## Goal of the exercise:
Can you quote these lines back word for word, all of them?

____ Material for the task

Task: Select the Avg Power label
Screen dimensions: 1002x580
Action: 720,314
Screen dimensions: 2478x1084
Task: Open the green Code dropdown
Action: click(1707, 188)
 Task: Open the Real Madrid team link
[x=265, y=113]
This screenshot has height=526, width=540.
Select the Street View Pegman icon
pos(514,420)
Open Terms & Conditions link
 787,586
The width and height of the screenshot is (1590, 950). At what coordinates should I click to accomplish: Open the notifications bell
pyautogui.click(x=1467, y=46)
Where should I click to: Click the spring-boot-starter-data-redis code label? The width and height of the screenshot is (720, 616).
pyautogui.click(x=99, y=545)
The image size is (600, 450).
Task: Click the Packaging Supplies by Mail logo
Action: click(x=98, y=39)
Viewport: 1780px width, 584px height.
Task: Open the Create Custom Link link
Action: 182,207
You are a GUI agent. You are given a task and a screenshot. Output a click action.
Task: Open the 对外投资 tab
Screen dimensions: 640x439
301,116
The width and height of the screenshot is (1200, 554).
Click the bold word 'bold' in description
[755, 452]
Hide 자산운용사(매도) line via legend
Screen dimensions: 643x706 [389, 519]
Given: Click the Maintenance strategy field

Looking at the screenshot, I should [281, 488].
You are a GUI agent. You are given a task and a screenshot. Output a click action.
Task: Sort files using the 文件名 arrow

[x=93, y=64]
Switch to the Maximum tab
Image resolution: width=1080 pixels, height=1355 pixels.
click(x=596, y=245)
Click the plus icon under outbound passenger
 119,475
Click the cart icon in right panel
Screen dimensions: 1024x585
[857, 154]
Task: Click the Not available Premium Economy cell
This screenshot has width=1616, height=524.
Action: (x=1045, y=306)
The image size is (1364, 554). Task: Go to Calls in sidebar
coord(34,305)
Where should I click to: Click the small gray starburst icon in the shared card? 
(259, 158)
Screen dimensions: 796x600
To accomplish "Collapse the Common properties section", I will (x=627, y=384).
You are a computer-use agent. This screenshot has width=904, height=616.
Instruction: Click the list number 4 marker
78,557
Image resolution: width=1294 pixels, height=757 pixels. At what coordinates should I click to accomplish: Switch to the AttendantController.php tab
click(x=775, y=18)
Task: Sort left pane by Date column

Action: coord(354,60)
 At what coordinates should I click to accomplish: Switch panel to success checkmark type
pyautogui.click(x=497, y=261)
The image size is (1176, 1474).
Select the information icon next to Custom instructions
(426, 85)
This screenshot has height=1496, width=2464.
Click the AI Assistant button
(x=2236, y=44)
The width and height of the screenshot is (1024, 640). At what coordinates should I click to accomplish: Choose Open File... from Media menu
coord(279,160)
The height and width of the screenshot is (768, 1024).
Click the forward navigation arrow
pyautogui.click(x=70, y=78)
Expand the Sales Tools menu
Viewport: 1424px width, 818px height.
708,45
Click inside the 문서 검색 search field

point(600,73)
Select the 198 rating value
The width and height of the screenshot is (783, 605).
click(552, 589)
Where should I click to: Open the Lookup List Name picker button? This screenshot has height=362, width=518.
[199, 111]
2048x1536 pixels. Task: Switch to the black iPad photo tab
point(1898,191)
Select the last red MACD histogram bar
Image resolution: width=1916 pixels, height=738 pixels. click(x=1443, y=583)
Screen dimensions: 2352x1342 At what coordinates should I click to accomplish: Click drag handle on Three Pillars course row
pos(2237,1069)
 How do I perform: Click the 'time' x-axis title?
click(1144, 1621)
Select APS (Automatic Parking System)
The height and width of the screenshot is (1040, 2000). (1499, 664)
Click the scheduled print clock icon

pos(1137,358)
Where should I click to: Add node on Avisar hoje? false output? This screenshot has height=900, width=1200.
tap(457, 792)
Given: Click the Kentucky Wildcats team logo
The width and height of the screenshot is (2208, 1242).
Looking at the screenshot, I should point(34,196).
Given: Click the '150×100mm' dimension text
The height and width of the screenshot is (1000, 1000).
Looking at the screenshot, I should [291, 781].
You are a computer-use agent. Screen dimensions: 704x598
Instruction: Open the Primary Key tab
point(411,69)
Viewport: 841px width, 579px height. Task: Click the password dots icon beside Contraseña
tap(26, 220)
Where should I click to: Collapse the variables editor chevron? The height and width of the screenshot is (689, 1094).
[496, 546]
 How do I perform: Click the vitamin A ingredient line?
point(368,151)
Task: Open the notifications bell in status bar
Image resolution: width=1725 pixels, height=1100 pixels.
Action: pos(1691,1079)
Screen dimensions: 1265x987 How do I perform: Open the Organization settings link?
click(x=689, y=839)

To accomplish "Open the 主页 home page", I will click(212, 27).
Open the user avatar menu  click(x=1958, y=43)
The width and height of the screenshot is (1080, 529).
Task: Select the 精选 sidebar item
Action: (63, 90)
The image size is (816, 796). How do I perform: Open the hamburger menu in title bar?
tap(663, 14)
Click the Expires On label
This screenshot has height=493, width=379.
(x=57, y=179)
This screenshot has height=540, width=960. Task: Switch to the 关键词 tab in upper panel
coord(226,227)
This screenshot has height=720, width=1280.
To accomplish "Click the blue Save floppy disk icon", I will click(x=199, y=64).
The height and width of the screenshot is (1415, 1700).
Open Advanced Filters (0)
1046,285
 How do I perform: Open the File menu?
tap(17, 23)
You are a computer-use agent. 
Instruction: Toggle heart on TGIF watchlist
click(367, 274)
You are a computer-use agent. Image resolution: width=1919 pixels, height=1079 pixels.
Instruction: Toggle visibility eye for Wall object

________

## Solution to this task:
Task: Select the Avg Power label
Screen dimensions: 1002x580
Action: 720,314
Screen dimensions: 2478x1084
Task: Open the green Code dropdown
Action: click(1707, 188)
 Task: Open the Real Madrid team link
[x=265, y=113]
This screenshot has height=526, width=540.
Select the Street View Pegman icon
pos(514,420)
Open Terms & Conditions link
 787,586
The width and height of the screenshot is (1590, 950). At what coordinates should I click to accomplish: Open the notifications bell
pyautogui.click(x=1467, y=46)
Where should I click to: Click the spring-boot-starter-data-redis code label? The width and height of the screenshot is (720, 616).
pyautogui.click(x=99, y=545)
The image size is (600, 450).
Task: Click the Packaging Supplies by Mail logo
Action: click(x=98, y=39)
Viewport: 1780px width, 584px height.
Task: Open the Create Custom Link link
Action: 182,207
You are a GUI agent. You are given a task and a screenshot. Output a click action.
Task: Open the 对外投资 tab
Screen dimensions: 640x439
301,116
The width and height of the screenshot is (1200, 554).
Click the bold word 'bold' in description
[755, 452]
Hide 자산운용사(매도) line via legend
Screen dimensions: 643x706 [389, 519]
Given: Click the Maintenance strategy field

Looking at the screenshot, I should [281, 488].
You are a GUI agent. You are given a task and a screenshot. Output a click action.
Task: Sort files using the 文件名 arrow

[x=93, y=64]
Switch to the Maximum tab
Image resolution: width=1080 pixels, height=1355 pixels.
click(x=596, y=245)
Click the plus icon under outbound passenger
 119,475
Click the cart icon in right panel
Screen dimensions: 1024x585
[857, 154]
Task: Click the Not available Premium Economy cell
This screenshot has width=1616, height=524.
Action: (x=1045, y=306)
The image size is (1364, 554). Task: Go to Calls in sidebar
coord(34,305)
Where should I click to: Click the small gray starburst icon in the shared card? 
(259, 158)
Screen dimensions: 796x600
To accomplish "Collapse the Common properties section", I will (x=627, y=384).
You are a computer-use agent. This screenshot has width=904, height=616.
Instruction: Click the list number 4 marker
78,557
Image resolution: width=1294 pixels, height=757 pixels. At what coordinates should I click to accomplish: Switch to the AttendantController.php tab
click(x=775, y=18)
Task: Sort left pane by Date column

Action: coord(354,60)
 At what coordinates should I click to accomplish: Switch panel to success checkmark type
pyautogui.click(x=497, y=261)
The image size is (1176, 1474).
Select the information icon next to Custom instructions
(426, 85)
This screenshot has height=1496, width=2464.
Click the AI Assistant button
(x=2236, y=44)
The width and height of the screenshot is (1024, 640). At what coordinates should I click to accomplish: Choose Open File... from Media menu
coord(279,160)
The height and width of the screenshot is (768, 1024).
Click the forward navigation arrow
pyautogui.click(x=70, y=78)
Expand the Sales Tools menu
Viewport: 1424px width, 818px height.
708,45
Click inside the 문서 검색 search field

point(600,73)
Select the 198 rating value
The width and height of the screenshot is (783, 605).
click(552, 589)
Where should I click to: Open the Lookup List Name picker button? This screenshot has height=362, width=518.
[199, 111]
2048x1536 pixels. Task: Switch to the black iPad photo tab
point(1898,191)
Select the last red MACD histogram bar
Image resolution: width=1916 pixels, height=738 pixels. click(x=1443, y=583)
Screen dimensions: 2352x1342 At what coordinates should I click to accomplish: Click drag handle on Three Pillars course row
pos(2237,1069)
 How do I perform: Click the 'time' x-axis title?
click(1144, 1621)
Select APS (Automatic Parking System)
The height and width of the screenshot is (1040, 2000). (1499, 664)
Click the scheduled print clock icon

pos(1137,358)
Where should I click to: Add node on Avisar hoje? false output? This screenshot has height=900, width=1200.
tap(457, 792)
Given: Click the Kentucky Wildcats team logo
The width and height of the screenshot is (2208, 1242).
Looking at the screenshot, I should point(34,196).
Given: Click the '150×100mm' dimension text
The height and width of the screenshot is (1000, 1000).
Looking at the screenshot, I should [291, 781].
You are a computer-use agent. Screen dimensions: 704x598
Instruction: Open the Primary Key tab
point(411,69)
Viewport: 841px width, 579px height. Task: Click the password dots icon beside Contraseña
tap(26, 220)
Where should I click to: Collapse the variables editor chevron? The height and width of the screenshot is (689, 1094).
[496, 546]
 How do I perform: Click the vitamin A ingredient line?
point(368,151)
Task: Open the notifications bell in status bar
Image resolution: width=1725 pixels, height=1100 pixels.
Action: pos(1691,1079)
Screen dimensions: 1265x987 How do I perform: Open the Organization settings link?
click(x=689, y=839)

To accomplish "Open the 主页 home page", I will click(212, 27).
Open the user avatar menu  click(x=1958, y=43)
The width and height of the screenshot is (1080, 529).
Task: Select the 精选 sidebar item
Action: (63, 90)
The image size is (816, 796). How do I perform: Open the hamburger menu in title bar?
tap(663, 14)
Click the Expires On label
This screenshot has height=493, width=379.
(x=57, y=179)
This screenshot has height=540, width=960. Task: Switch to the 关键词 tab in upper panel
coord(226,227)
This screenshot has height=720, width=1280.
To accomplish "Click the blue Save floppy disk icon", I will click(x=199, y=64).
The height and width of the screenshot is (1415, 1700).
Open Advanced Filters (0)
1046,285
 How do I perform: Open the File menu?
tap(17, 23)
You are a computer-use agent. 
Instruction: Toggle heart on TGIF watchlist
click(367, 274)
You are a computer-use agent. Image resolution: width=1919 pixels, height=1079 pixels.
Instruction: Toggle visibility eye for Wall object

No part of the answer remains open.